====== Exercise materials ======

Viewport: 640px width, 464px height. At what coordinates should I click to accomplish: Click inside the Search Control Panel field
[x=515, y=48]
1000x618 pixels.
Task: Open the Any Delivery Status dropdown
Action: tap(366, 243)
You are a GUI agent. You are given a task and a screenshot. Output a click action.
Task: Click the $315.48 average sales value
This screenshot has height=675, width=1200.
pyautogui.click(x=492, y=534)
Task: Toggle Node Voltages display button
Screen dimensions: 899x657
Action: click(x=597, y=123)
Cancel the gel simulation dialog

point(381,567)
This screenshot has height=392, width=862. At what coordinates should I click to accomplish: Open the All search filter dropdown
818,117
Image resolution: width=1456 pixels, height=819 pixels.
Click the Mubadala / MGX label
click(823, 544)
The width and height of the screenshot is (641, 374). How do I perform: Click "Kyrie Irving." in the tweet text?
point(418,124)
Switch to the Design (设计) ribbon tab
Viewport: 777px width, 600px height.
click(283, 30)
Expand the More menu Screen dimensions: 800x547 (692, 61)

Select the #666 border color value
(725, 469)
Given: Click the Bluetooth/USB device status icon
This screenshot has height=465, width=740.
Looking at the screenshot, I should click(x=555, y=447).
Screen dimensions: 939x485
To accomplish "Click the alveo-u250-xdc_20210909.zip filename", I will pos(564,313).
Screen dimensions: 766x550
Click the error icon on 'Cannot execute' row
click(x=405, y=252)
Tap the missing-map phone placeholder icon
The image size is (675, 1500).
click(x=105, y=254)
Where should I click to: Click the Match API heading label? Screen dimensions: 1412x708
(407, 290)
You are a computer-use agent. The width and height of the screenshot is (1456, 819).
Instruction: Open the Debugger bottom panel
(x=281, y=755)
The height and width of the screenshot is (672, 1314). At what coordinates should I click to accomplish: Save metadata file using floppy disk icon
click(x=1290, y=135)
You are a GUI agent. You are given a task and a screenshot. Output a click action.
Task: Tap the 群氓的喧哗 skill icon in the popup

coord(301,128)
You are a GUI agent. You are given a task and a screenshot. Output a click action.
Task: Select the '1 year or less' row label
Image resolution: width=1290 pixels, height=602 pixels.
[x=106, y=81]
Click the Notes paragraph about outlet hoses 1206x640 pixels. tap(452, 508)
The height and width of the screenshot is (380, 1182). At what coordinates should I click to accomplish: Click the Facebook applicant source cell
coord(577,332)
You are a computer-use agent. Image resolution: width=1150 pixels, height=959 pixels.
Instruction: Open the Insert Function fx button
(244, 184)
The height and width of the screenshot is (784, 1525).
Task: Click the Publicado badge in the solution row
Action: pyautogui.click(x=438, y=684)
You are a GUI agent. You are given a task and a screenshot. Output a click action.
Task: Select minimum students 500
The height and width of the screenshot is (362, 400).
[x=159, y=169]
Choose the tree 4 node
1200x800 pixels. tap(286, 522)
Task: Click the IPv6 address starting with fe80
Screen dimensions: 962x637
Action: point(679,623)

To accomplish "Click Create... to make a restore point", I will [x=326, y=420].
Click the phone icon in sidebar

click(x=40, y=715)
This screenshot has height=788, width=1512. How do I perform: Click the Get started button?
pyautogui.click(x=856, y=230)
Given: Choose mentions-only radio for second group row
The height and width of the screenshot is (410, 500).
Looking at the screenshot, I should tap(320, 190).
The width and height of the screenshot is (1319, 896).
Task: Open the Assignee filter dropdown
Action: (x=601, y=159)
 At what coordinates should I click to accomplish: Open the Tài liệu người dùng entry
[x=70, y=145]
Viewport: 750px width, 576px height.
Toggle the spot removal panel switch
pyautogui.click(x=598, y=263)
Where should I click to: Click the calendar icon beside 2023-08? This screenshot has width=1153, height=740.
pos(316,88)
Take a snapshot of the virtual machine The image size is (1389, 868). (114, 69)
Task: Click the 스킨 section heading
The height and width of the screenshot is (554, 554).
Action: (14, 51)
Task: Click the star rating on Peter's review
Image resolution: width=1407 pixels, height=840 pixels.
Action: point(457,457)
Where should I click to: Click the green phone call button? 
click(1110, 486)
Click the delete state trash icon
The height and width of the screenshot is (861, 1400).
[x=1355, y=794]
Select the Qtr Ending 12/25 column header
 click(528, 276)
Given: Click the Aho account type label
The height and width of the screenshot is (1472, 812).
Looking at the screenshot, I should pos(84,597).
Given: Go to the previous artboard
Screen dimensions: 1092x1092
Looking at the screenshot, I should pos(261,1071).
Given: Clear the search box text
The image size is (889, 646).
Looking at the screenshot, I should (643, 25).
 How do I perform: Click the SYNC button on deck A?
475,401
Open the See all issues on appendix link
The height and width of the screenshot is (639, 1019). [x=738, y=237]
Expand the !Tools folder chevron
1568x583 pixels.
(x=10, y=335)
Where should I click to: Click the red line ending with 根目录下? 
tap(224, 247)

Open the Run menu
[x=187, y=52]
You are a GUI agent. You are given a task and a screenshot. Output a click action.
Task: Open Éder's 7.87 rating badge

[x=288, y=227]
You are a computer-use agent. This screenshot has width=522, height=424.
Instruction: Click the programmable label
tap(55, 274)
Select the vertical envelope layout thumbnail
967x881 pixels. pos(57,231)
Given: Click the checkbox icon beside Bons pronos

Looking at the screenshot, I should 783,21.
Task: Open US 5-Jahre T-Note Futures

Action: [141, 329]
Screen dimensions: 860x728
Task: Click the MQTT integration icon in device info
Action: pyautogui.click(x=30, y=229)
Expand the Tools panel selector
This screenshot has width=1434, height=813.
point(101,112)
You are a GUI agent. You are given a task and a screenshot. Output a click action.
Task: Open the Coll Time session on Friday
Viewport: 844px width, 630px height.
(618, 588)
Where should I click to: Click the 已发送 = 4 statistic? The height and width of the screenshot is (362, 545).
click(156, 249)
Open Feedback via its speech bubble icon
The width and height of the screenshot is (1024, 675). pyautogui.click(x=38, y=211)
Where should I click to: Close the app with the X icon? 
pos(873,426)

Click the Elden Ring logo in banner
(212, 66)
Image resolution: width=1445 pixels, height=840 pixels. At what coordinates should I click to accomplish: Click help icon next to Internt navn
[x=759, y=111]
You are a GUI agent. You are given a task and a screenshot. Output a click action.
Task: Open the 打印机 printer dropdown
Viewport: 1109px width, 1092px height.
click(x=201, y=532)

======

▶ _Task goal_
Retype all of the records above, line for line, with no changes.

▶ _Answer to the task_
Viewport: 640px width, 464px height. At what coordinates should I click to accomplish: Click inside the Search Control Panel field
[x=515, y=48]
1000x618 pixels.
Task: Open the Any Delivery Status dropdown
Action: tap(366, 243)
You are a GUI agent. You are given a task and a screenshot. Output a click action.
Task: Click the $315.48 average sales value
This screenshot has height=675, width=1200.
pyautogui.click(x=492, y=534)
Task: Toggle Node Voltages display button
Screen dimensions: 899x657
Action: click(x=597, y=123)
Cancel the gel simulation dialog

point(381,567)
This screenshot has height=392, width=862. At what coordinates should I click to accomplish: Open the All search filter dropdown
818,117
Image resolution: width=1456 pixels, height=819 pixels.
Click the Mubadala / MGX label
click(823, 544)
The width and height of the screenshot is (641, 374). How do I perform: Click "Kyrie Irving." in the tweet text?
point(418,124)
Switch to the Design (设计) ribbon tab
Viewport: 777px width, 600px height.
click(283, 30)
Expand the More menu Screen dimensions: 800x547 (692, 61)

Select the #666 border color value
(725, 469)
Given: Click the Bluetooth/USB device status icon
This screenshot has height=465, width=740.
Looking at the screenshot, I should click(x=555, y=447).
Screen dimensions: 939x485
To accomplish "Click the alveo-u250-xdc_20210909.zip filename", I will pos(564,313).
Screen dimensions: 766x550
Click the error icon on 'Cannot execute' row
click(x=405, y=252)
Tap the missing-map phone placeholder icon
The image size is (675, 1500).
click(x=105, y=254)
Where should I click to: Click the Match API heading label? Screen dimensions: 1412x708
(407, 290)
You are a computer-use agent. The width and height of the screenshot is (1456, 819).
Instruction: Open the Debugger bottom panel
(x=281, y=755)
The height and width of the screenshot is (672, 1314). At what coordinates should I click to accomplish: Save metadata file using floppy disk icon
click(x=1290, y=135)
You are a GUI agent. You are given a task and a screenshot. Output a click action.
Task: Tap the 群氓的喧哗 skill icon in the popup

coord(301,128)
You are a GUI agent. You are given a task and a screenshot. Output a click action.
Task: Select the '1 year or less' row label
Image resolution: width=1290 pixels, height=602 pixels.
[x=106, y=81]
Click the Notes paragraph about outlet hoses 1206x640 pixels. tap(452, 508)
The height and width of the screenshot is (380, 1182). At what coordinates should I click to accomplish: Click the Facebook applicant source cell
coord(577,332)
You are a computer-use agent. Image resolution: width=1150 pixels, height=959 pixels.
Instruction: Open the Insert Function fx button
(244, 184)
The height and width of the screenshot is (784, 1525).
Task: Click the Publicado badge in the solution row
Action: pyautogui.click(x=438, y=684)
You are a GUI agent. You are given a task and a screenshot. Output a click action.
Task: Select minimum students 500
The height and width of the screenshot is (362, 400).
[x=159, y=169]
Choose the tree 4 node
1200x800 pixels. tap(286, 522)
Task: Click the IPv6 address starting with fe80
Screen dimensions: 962x637
Action: point(679,623)

To accomplish "Click Create... to make a restore point", I will [x=326, y=420].
Click the phone icon in sidebar

click(x=40, y=715)
This screenshot has height=788, width=1512. How do I perform: Click the Get started button?
pyautogui.click(x=856, y=230)
Given: Choose mentions-only radio for second group row
The height and width of the screenshot is (410, 500).
Looking at the screenshot, I should tap(320, 190).
The width and height of the screenshot is (1319, 896).
Task: Open the Assignee filter dropdown
Action: (x=601, y=159)
 At what coordinates should I click to accomplish: Open the Tài liệu người dùng entry
[x=70, y=145]
Viewport: 750px width, 576px height.
Toggle the spot removal panel switch
pyautogui.click(x=598, y=263)
Where should I click to: Click the calendar icon beside 2023-08? This screenshot has width=1153, height=740.
pos(316,88)
Take a snapshot of the virtual machine The image size is (1389, 868). (114, 69)
Task: Click the 스킨 section heading
The height and width of the screenshot is (554, 554).
Action: (14, 51)
Task: Click the star rating on Peter's review
Image resolution: width=1407 pixels, height=840 pixels.
Action: point(457,457)
Where should I click to: Click the green phone call button? 
click(1110, 486)
Click the delete state trash icon
The height and width of the screenshot is (861, 1400).
[x=1355, y=794]
Select the Qtr Ending 12/25 column header
 click(528, 276)
Given: Click the Aho account type label
The height and width of the screenshot is (1472, 812).
Looking at the screenshot, I should pos(84,597).
Given: Go to the previous artboard
Screen dimensions: 1092x1092
Looking at the screenshot, I should pos(261,1071).
Given: Clear the search box text
The image size is (889, 646).
Looking at the screenshot, I should (643, 25).
 How do I perform: Click the SYNC button on deck A?
475,401
Open the See all issues on appendix link
The height and width of the screenshot is (639, 1019). [x=738, y=237]
Expand the !Tools folder chevron
1568x583 pixels.
(x=10, y=335)
Where should I click to: Click the red line ending with 根目录下? 
tap(224, 247)

Open the Run menu
[x=187, y=52]
You are a GUI agent. You are given a task and a screenshot. Output a click action.
Task: Open Éder's 7.87 rating badge

[x=288, y=227]
You are a computer-use agent. This screenshot has width=522, height=424.
Instruction: Click the programmable label
tap(55, 274)
Select the vertical envelope layout thumbnail
967x881 pixels. pos(57,231)
Given: Click the checkbox icon beside Bons pronos

Looking at the screenshot, I should 783,21.
Task: Open US 5-Jahre T-Note Futures

Action: [141, 329]
Screen dimensions: 860x728
Task: Click the MQTT integration icon in device info
Action: pyautogui.click(x=30, y=229)
Expand the Tools panel selector
This screenshot has width=1434, height=813.
point(101,112)
You are a GUI agent. You are given a task and a screenshot. Output a click action.
Task: Open the Coll Time session on Friday
Viewport: 844px width, 630px height.
(618, 588)
Where should I click to: Click the 已发送 = 4 statistic? The height and width of the screenshot is (362, 545).
click(156, 249)
Open Feedback via its speech bubble icon
The width and height of the screenshot is (1024, 675). pyautogui.click(x=38, y=211)
Where should I click to: Close the app with the X icon? 
pos(873,426)

Click the Elden Ring logo in banner
(212, 66)
Image resolution: width=1445 pixels, height=840 pixels. At what coordinates should I click to accomplish: Click help icon next to Internt navn
[x=759, y=111]
You are a GUI agent. You are given a task and a screenshot. Output a click action.
Task: Open the 打印机 printer dropdown
Viewport: 1109px width, 1092px height.
click(x=201, y=532)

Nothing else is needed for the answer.